PROMPT:
Rewrite the lines below, renaming every "icon" to "button" and keeping everything else the same. Leave the pictures out of your answer.

SOURCE DATA:
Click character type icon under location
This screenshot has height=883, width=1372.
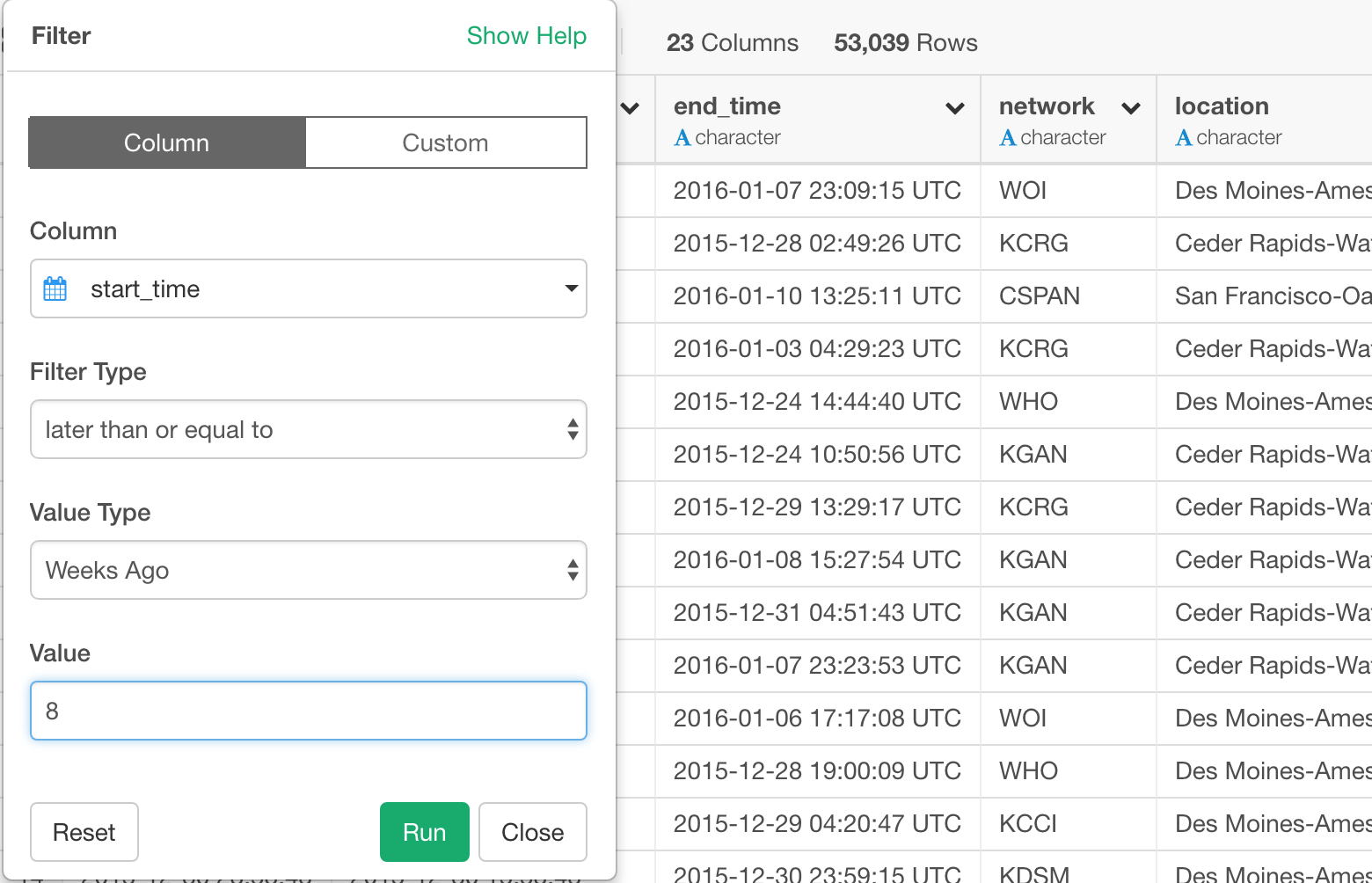(1184, 138)
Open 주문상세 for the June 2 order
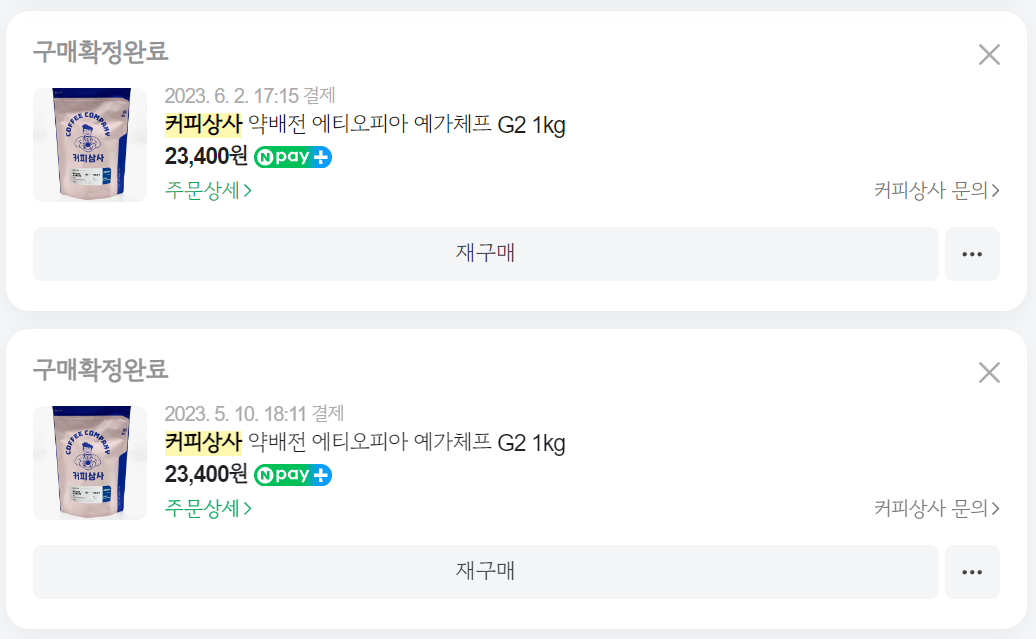This screenshot has height=639, width=1036. tap(208, 190)
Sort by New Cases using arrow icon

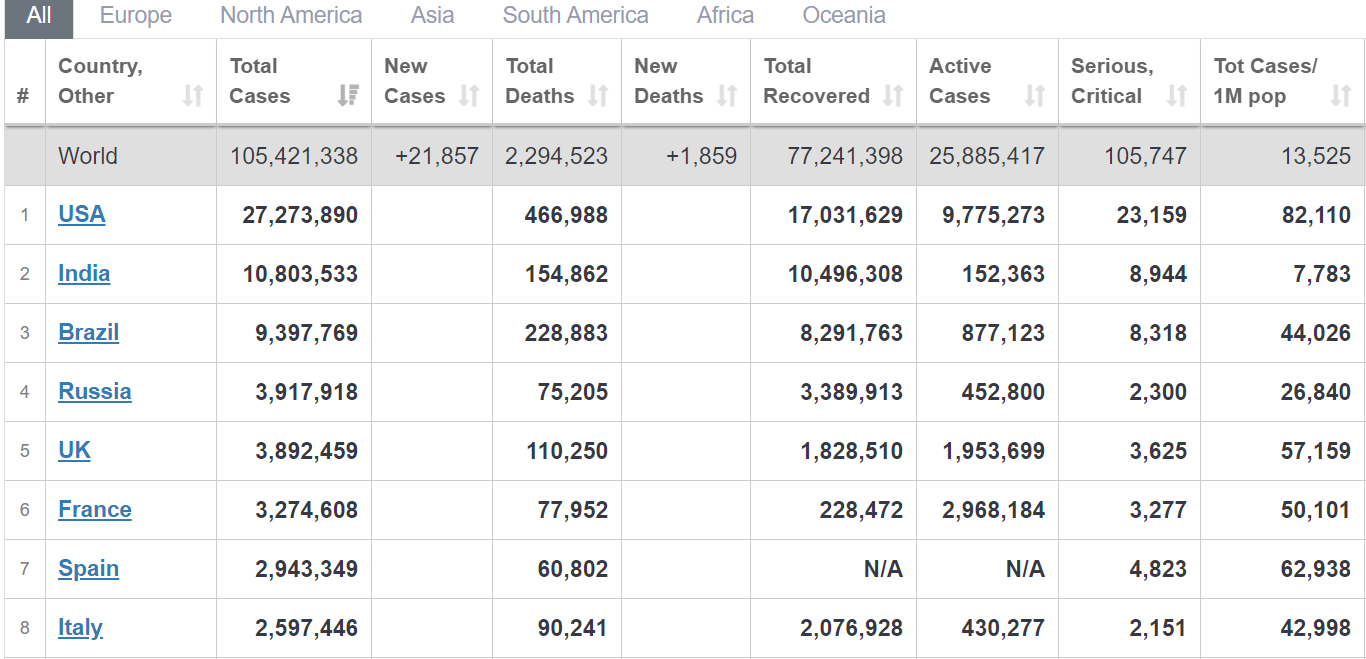point(468,96)
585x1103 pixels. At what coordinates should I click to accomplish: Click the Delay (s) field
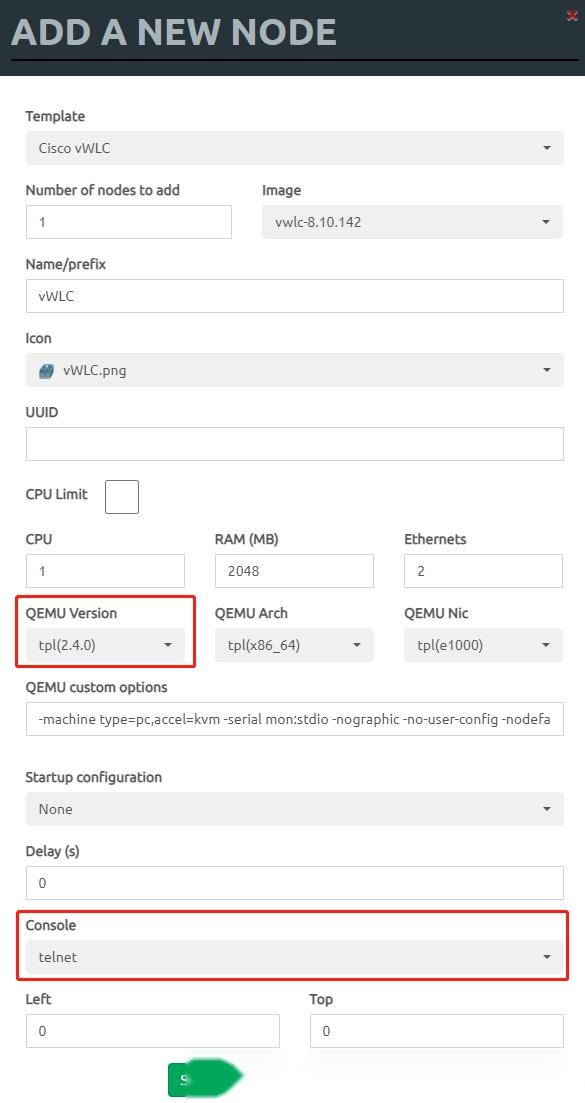click(293, 882)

SOLUTION TO THE PROBLEM:
Click character type button under location
This screenshot has height=883, width=1372.
(1184, 138)
Open 주문상세 for the June 2 order
This screenshot has height=639, width=1036. tap(208, 190)
Sort by New Cases using arrow button

point(468,96)
585x1103 pixels. At what coordinates should I click to accomplish: Click the Delay (s) field
click(293, 882)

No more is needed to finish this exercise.